`nemo_automodel.components.models.deepseek_v4.model`#

DeepSeek V4 Model.

Key architectural points (from official inference/model.py):

HC (Hyper-Connections): Every transformer block maintains hc_mult=4 copies of the hidden state. The embedding output is expanded: [B,S,dim] -> [B,S,hc_mult,dim]. hc_pre reduces [B,S,hc_mult,dim] -> [B,S,dim] before attn/ffn. hc_post expands [B,S,dim] -> [B,S,hc_mult,dim] after attn/ffn. Full HC requires the hc_split_sinkhorn CUDA kernel. Current fallback: mean-pooling for hc_pre, broadcast add for hc_post.

HC parameters (ALL layers, stored in float32): hc_attn_fn : [mix_hc, hc_mult*dim] where mix_hc = (2+hc_mult)hc_mult = 24 hc_attn_base : [mix_hc] hc_attn_scale : [3] hc_ffn_fn : [mix_hc, hc_multdim] hc_ffn_base : [mix_hc] hc_ffn_scale : [3]

Gate hash layers (layer_idx < num_hash_layers): Instead of score-based routing, the gate uses a fixed token-id -> expert-id lookup table (tid2eid: [vocab_size, n_activated_experts]).

All layers use MoE FFN (no dense layers). Compress-ratio sliding-window attention is not yet implemented.

Module Contents#

Classes#

`DeepseekV4Block`	Single transformer block for DeepSeek V4.
`DeepseekV4HashGate`	Hash gate for first num_hash_layers: routes tokens via a fixed lookup table.
`DeepseekV4Model`
`DeepseekV4ForCausalLM`

Data#

ModelClass

API#

class nemo_automodel.components.models.deepseek_v4.model.DeepseekV4Block( layer_idx: int, config: nemo_automodel.components.models.deepseek_v4.config.DeepseekV4Config, moe_config: nemo_automodel.components.moe.config.MoEConfig, backend: nemo_automodel.components.models.common.BackendConfig, )#

Bases: torch.nn.Module

Single transformer block for DeepSeek V4.
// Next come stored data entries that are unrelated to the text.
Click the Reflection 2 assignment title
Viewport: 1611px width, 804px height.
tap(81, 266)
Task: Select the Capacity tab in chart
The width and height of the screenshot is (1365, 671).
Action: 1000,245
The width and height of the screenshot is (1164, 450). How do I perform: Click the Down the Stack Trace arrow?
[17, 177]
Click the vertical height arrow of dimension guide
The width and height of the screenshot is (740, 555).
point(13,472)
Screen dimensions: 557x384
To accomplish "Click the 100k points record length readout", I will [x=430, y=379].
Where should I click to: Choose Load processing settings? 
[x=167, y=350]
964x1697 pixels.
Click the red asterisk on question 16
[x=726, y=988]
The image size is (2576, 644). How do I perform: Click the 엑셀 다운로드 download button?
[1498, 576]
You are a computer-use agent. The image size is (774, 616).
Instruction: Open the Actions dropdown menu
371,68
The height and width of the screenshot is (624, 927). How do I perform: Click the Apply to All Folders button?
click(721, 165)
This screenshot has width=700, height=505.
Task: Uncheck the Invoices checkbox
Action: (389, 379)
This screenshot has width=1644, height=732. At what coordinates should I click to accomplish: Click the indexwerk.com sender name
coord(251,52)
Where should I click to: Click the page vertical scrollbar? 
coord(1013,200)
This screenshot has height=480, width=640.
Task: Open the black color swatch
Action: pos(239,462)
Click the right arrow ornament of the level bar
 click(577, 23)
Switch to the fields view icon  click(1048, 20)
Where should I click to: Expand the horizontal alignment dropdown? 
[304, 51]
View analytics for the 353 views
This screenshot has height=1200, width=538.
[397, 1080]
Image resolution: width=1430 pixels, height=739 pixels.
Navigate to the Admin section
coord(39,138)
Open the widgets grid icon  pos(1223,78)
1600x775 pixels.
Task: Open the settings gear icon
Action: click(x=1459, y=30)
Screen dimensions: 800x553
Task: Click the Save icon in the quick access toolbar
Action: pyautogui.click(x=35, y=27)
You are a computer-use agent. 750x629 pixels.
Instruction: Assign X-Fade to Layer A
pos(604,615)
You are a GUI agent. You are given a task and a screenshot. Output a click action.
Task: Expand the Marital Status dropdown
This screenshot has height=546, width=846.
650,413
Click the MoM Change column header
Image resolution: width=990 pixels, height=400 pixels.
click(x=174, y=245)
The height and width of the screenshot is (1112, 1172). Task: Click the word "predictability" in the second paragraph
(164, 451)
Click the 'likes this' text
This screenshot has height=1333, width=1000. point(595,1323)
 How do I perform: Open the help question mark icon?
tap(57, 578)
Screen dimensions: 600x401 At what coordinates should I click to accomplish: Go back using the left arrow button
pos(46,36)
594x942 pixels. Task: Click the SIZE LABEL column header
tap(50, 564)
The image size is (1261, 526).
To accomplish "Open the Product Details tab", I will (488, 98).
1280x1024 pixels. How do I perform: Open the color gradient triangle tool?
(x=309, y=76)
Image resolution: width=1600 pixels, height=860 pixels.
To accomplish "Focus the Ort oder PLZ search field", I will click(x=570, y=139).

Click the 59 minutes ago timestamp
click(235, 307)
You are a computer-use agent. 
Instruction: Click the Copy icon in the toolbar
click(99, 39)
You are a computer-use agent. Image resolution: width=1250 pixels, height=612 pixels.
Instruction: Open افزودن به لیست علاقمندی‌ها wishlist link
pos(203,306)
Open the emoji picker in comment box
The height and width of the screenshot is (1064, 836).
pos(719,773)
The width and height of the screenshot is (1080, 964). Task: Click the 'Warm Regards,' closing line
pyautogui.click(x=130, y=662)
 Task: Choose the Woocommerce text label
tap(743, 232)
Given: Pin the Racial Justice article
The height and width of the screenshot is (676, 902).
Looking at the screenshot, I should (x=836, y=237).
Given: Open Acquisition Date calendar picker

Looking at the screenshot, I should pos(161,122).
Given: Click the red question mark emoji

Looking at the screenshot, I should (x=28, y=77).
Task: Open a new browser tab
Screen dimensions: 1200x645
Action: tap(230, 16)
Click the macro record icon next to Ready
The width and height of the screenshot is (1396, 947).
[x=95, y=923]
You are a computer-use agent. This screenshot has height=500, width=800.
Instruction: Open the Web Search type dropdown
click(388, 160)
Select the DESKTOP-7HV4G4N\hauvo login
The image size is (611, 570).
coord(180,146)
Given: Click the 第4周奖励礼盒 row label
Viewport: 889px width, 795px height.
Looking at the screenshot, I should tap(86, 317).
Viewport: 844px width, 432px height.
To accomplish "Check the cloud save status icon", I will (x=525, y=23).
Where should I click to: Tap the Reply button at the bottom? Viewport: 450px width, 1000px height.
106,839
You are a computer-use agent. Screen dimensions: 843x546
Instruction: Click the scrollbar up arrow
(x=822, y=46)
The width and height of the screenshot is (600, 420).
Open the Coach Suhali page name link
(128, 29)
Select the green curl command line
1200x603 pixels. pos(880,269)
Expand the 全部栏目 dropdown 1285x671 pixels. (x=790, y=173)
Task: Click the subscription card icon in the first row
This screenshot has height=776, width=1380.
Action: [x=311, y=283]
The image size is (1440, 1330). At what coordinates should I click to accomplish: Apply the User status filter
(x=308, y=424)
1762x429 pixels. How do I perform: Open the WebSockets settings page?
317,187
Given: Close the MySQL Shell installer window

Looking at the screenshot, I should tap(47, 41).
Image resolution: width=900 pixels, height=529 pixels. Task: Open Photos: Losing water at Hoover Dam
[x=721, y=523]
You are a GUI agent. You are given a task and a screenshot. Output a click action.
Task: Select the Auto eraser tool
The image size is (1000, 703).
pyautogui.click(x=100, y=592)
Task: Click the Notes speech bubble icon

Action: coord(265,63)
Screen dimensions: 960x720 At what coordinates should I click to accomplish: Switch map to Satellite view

Uses HuggingFace transformers PR 45616’s HyperConnection decoder-layer pattern: two DeepseekV4HyperConnection modules own the collapse / expand mixer weights at the attention and FFN sites respectively. Checkpoint’s flat hc_attn_* / hc_ffn_* keys are routed into attn_hc.* / ffn_hc.* by the state-dict adapter.

Initialization

forward(

x: torch.Tensor,

position_embeddings: tuple[torch.Tensor, torch.Tensor],

position_embeddings_compress: tuple[torch.Tensor, torch.Tensor] | None = None,

rotary_compress: torch.nn.Module | None = None,

attention_mask: torch.Tensor | None = None,

padding_mask: torch.Tensor | None = None,

input_ids: torch.Tensor | None = None,

**attn_kwargs: Any,

) → torch.Tensor#

init_weights(buffer_device: torch.device) → None#

class nemo_automodel.components.models.deepseek_v4.model.DeepseekV4HashGate( config: nemo_automodel.components.models.deepseek_v4.config.DeepseekV4Config, moe_config: nemo_automodel.components.moe.config.MoEConfig, )#

Bases: torch.nn.Module

Hash gate for first num_hash_layers: routes tokens via a fixed lookup table.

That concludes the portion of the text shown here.